▸ **Given passage**
^^^^^^^^
Tuesday, 31 July 2012

Don't give up

A while ago a friend of mine shared a video and I thought I'd share it with you guys. It is not about Lymphedema as such but about not giving up. It is about a man who thought he'd never walk on his own again. Everyone had given up, exept one. Some Lymphedema patients find themselves in the same situation. As some of the comments to my previous posts proves, due to so many doctors being so ignorant of Lymphedema, so many Lymphedema sufferes around the world are wrongly – if ever – diagnosed and ends up in desperate situations. Huge limbs out of control. Amputated limbs. Wheelchair bound. Pain.

See the video here.

A song comes to mind. The beautyful "Don't give up" with Peter Gabriel and Kate Bush. I never paid much attention to the lyrics and assumed it was about love but a couple of years ago I learnt that it is about unemployment. However, I find that many of the phrases in this song are valid for other aspects of life, including life with a serious ilness.
^^^^^^^^
▸ **Assignment 1**
Echo the stretch of the Lymphedema blog post from "A while ago" through "the video here.".
▸ **Assignment 2**
In the Lymphedema blog post, what did the writer learn the song "Don't give up" is actually about?
▸ **Assignment 3**
Write the next part of the Lymphedema blog post, picking up after its final sentence.
The entries that follow come from a separate source and are unrelated to the Lymphedema blog post.

▸ **Record set**
^^^^^^^^
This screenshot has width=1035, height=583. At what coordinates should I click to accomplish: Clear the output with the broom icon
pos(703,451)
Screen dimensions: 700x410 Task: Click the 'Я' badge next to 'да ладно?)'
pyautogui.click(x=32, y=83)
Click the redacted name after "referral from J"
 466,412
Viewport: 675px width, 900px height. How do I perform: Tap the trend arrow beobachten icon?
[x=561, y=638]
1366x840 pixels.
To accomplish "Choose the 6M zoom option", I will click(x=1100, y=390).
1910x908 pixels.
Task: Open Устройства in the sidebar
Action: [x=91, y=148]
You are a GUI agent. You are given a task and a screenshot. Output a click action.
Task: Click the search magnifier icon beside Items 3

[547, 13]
^^^^^^^^
▸ **Response area 1**
A while ago a friend of mine shared a video and I thought I'd share it with you guys. It is not about Lymphedema as such but about not giving up. It is about a man who thought he'd never walk on his own again. Everyone had given up, exept one. Some Lymphedema patients find themselves in the same situation. As some of the comments to my previous posts proves, due to so many doctors being so ignorant of Lymphedema, so many Lymphedema sufferes around the world are wrongly – if ever – diagnosed and ends up in desperate situations. Huge limbs out of control. Amputated limbs. Wheelchair bound. Pain.

See the video here.

▸ **Response area 2**
Unemployment.

▸ **Response area 3**
As only one of the three winners of the give-away contacted me with their address I have now picked two others instead of the no-shows. Christina and Hutch, please send me your addresses and I will make sure the books get to you. Yay – congratulations!

10 comments:

  1. Nice video.

    Perspective is important, too. I've been going through some tests and health scares that make the lymphedema seem small - and the stress of this has given me stomach problems that mean I have to eat very limited food, perhaps for as long as a month. I would die of gratitude at this point for a plate of spaghetti with tomato sauce. There are still a lot of pleasures in life that the lymphedema doesn't make impossible - and as the illness of my partner's father reminds me too, we're still alive. That makes ANYTHING possible!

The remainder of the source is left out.